On Tue, Nov 30, 1999 at 05:40:53PM -0500, Robin Hanson wrote:
> >... "Yes, but you can't want what you want". In the future it
> >will be possible to reach in and select what you want (your motivation).
> I agree this is a big important change. And in an important way, this change
> makes it *easier* to envision the future. At first, we will
> replace what we currently want with what we currently want to want. And then
> we will replace that with what we then want to want, which is probably related
Mmmf. I'd like to agree with you, but let me play devil's advocate:
If such technology becomes available, I believe it will be used by certain regimes (yes, you know who) to ensure that what we want is *what they want us to want* (at least, for a noticeable subset of the human species).

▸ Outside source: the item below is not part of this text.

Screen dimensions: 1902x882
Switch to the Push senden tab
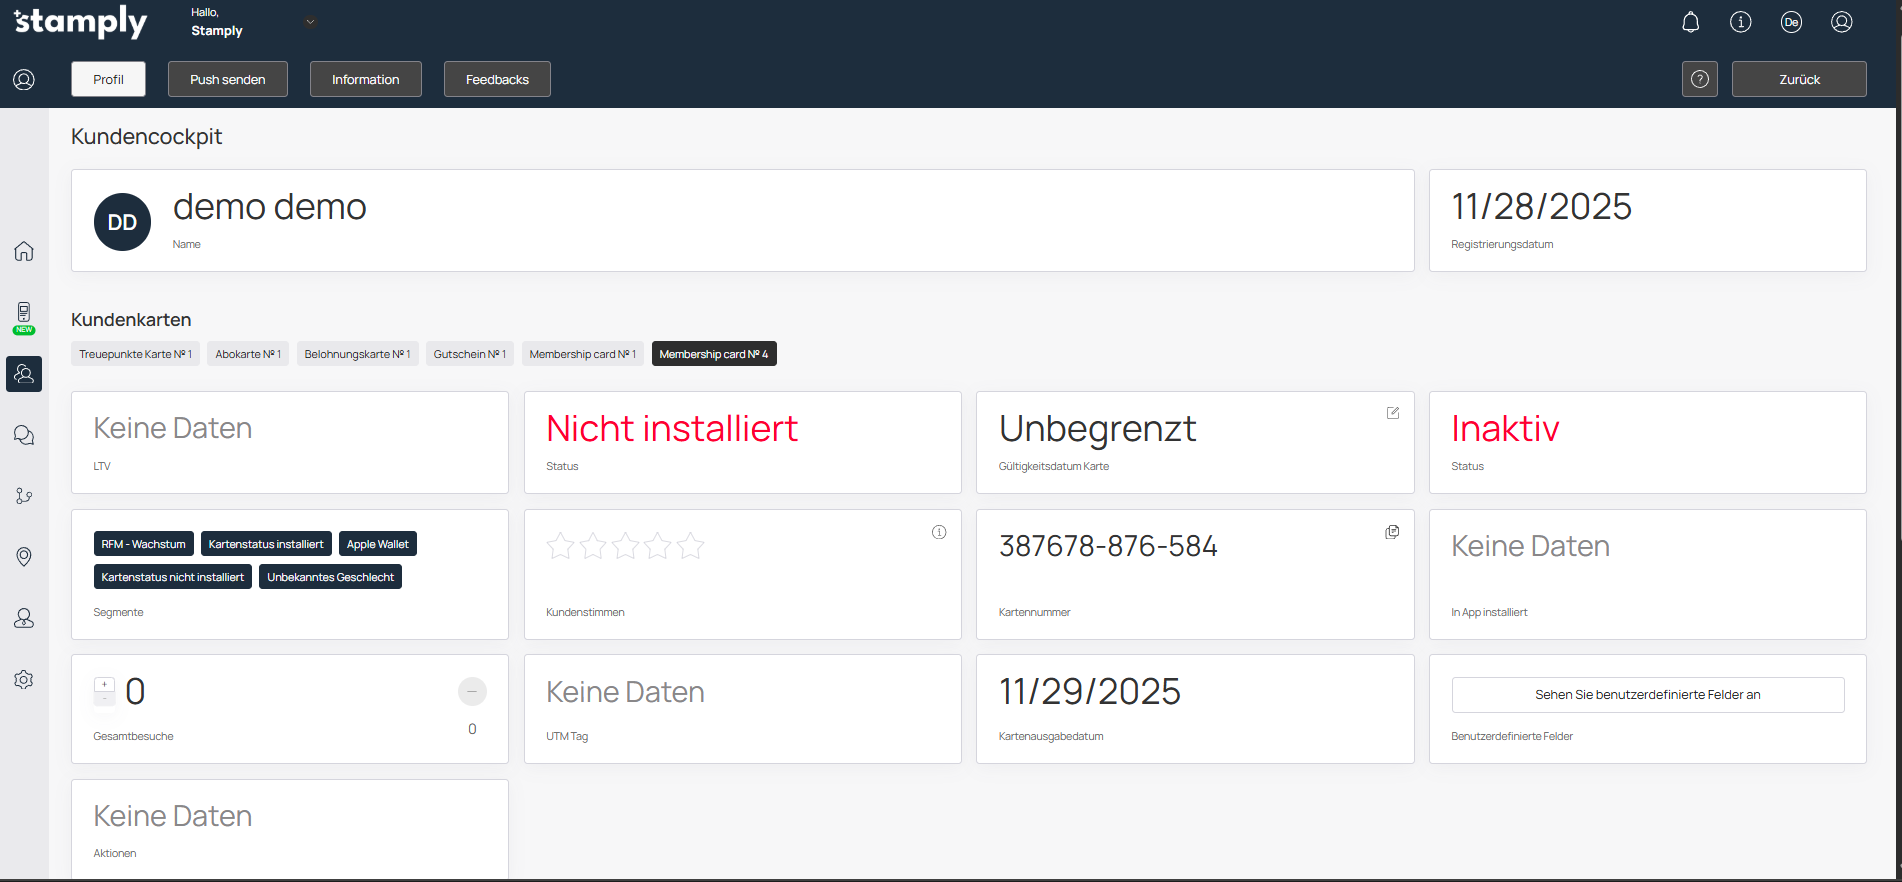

No, this isn't some half-witted Star Trek Borg implementation. It's politics. Noam Chomsky had a point when he observed that the mechanisms of political coercion in a nominally democratically accountable state must be more subtle than those in a dictatorship. Try and extrapolate this theory to a framework where human nature is maleable and we arrive at something very frightening indeed:
"Welcome to eutopia! Everyone you see here is happy and smiling; and that's not because there are any mass graves or gulags in the background! Unlike all previous totalitarian ideologies, ours is based on the abolition of unhappiness. Pissed off? Don't like our way of life? Never mind, we'll be able to tune your qualia so that you're perfectly happy with the way things are!"
Being able to change what we want implies that _others_ can change what we want.